TASK TO COMPLETE: Beginning with the line that holds "Instruction: Sort the" and ending with the last line, please repeat the entries exactly and omit the pictures.

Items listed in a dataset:
Content starts

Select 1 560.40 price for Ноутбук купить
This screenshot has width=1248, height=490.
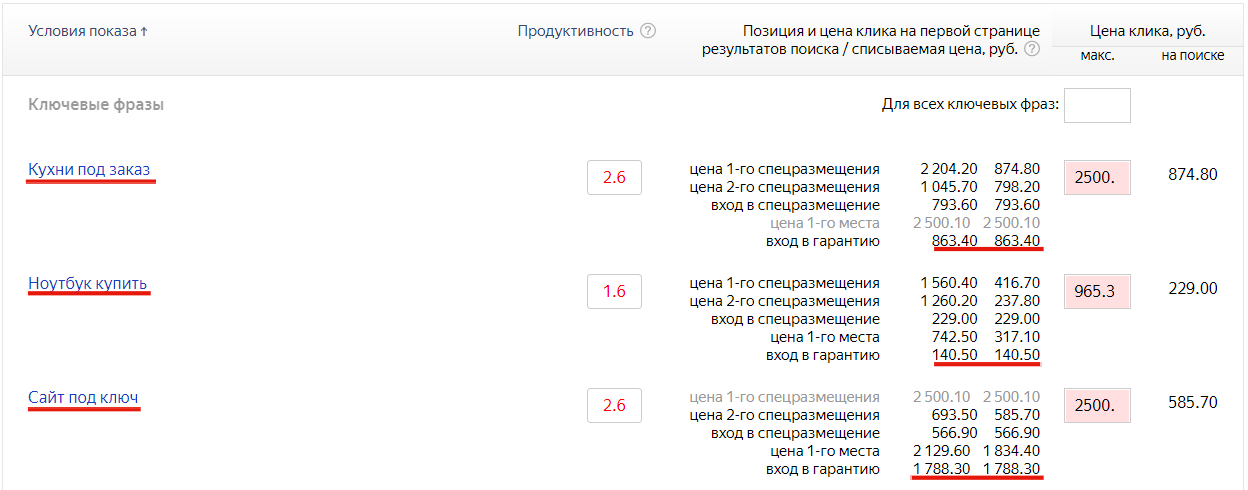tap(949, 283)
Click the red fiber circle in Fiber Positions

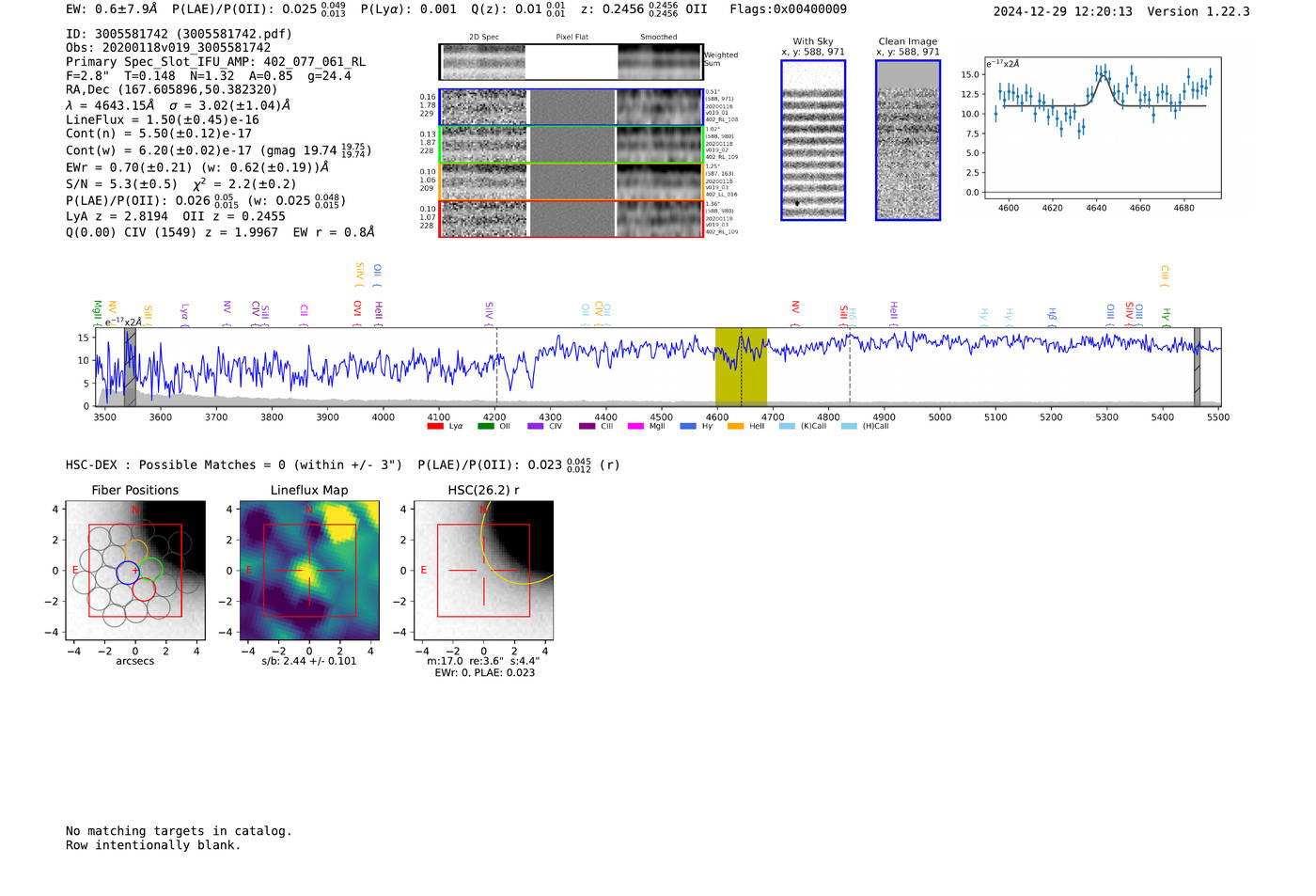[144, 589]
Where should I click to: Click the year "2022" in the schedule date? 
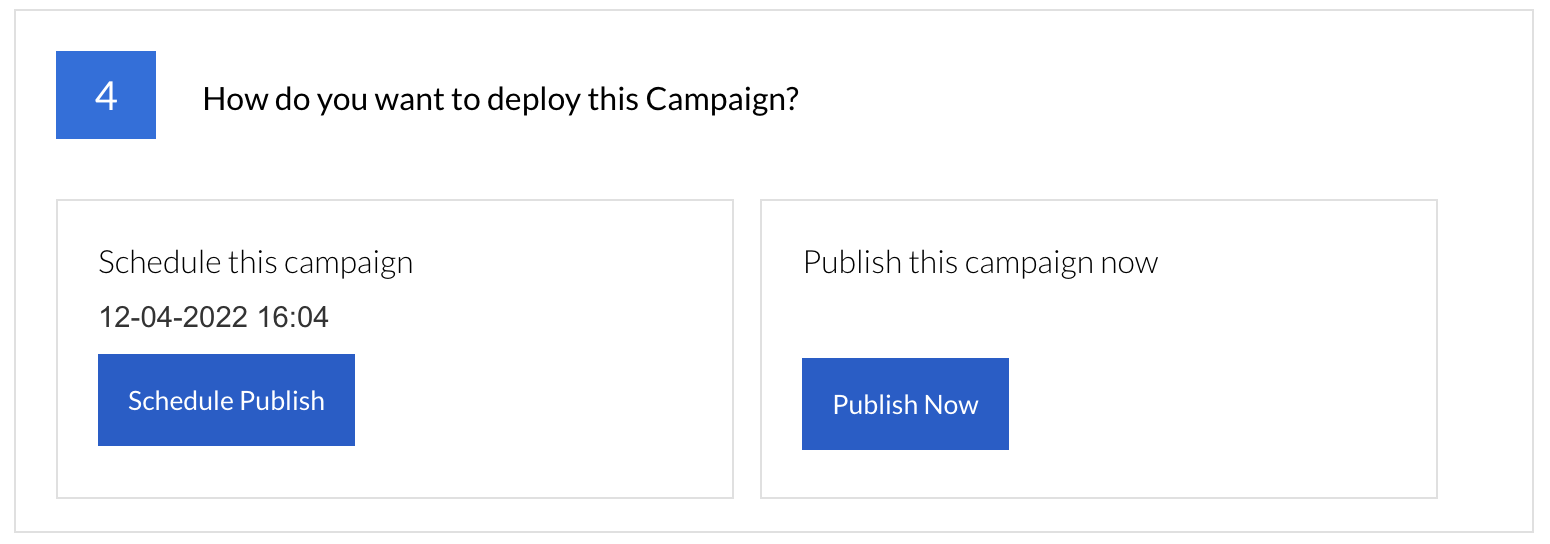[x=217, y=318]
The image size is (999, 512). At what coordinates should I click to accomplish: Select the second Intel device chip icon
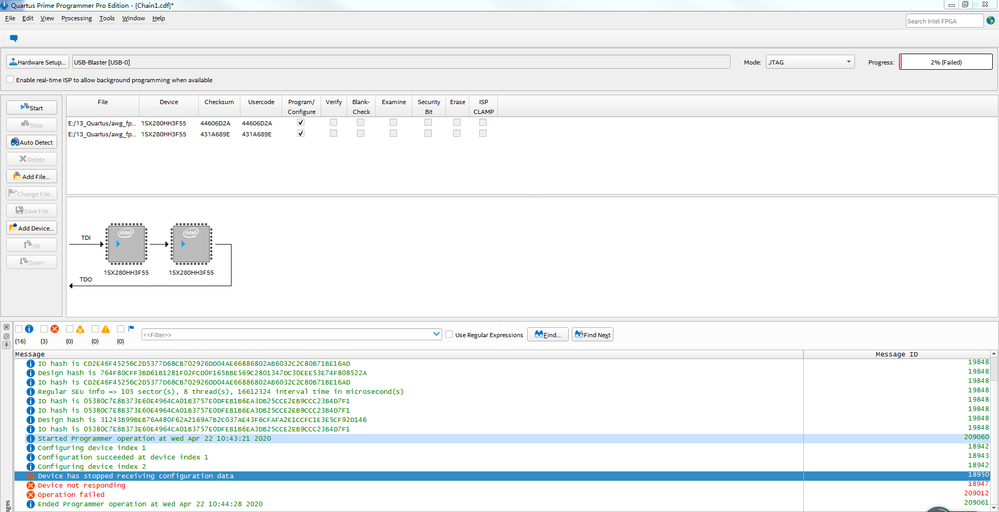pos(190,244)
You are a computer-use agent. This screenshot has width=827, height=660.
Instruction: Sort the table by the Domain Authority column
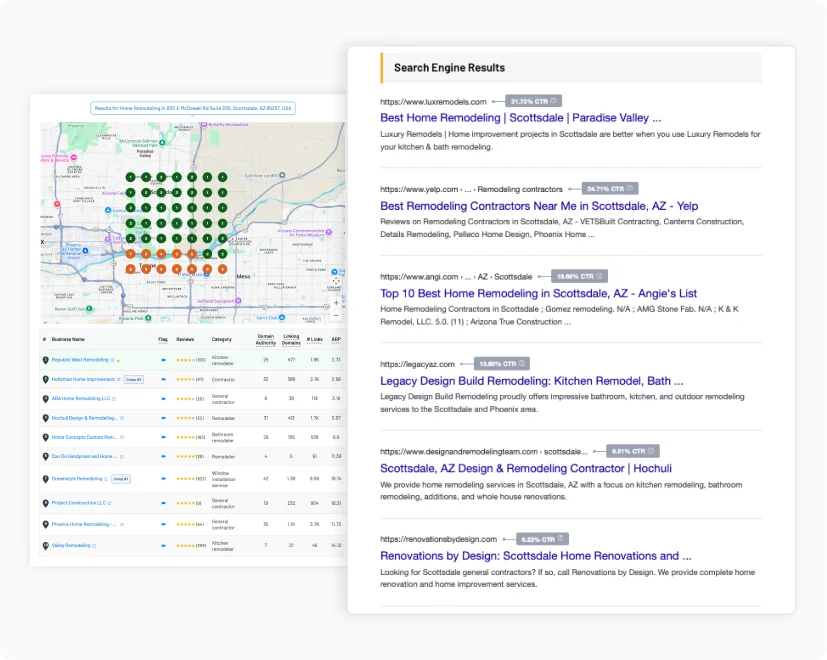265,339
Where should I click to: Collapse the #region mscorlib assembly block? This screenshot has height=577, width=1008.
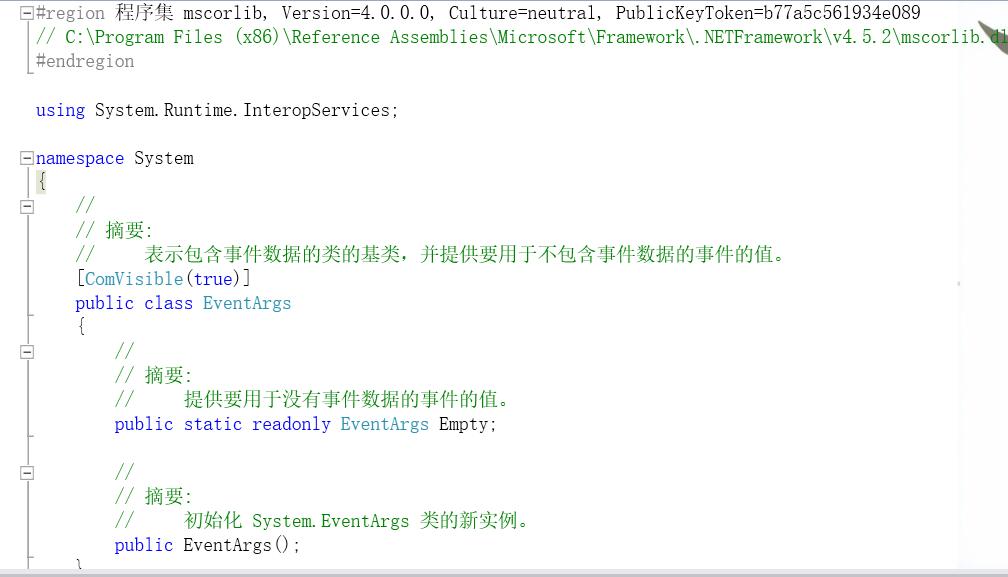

Content ends

RESPONSE AREA:
Instruction: Sort the table by the Domain Authority column
265,339
Where should I click to: Collapse the #region mscorlib assembly block? This screenshot has height=577, width=1008.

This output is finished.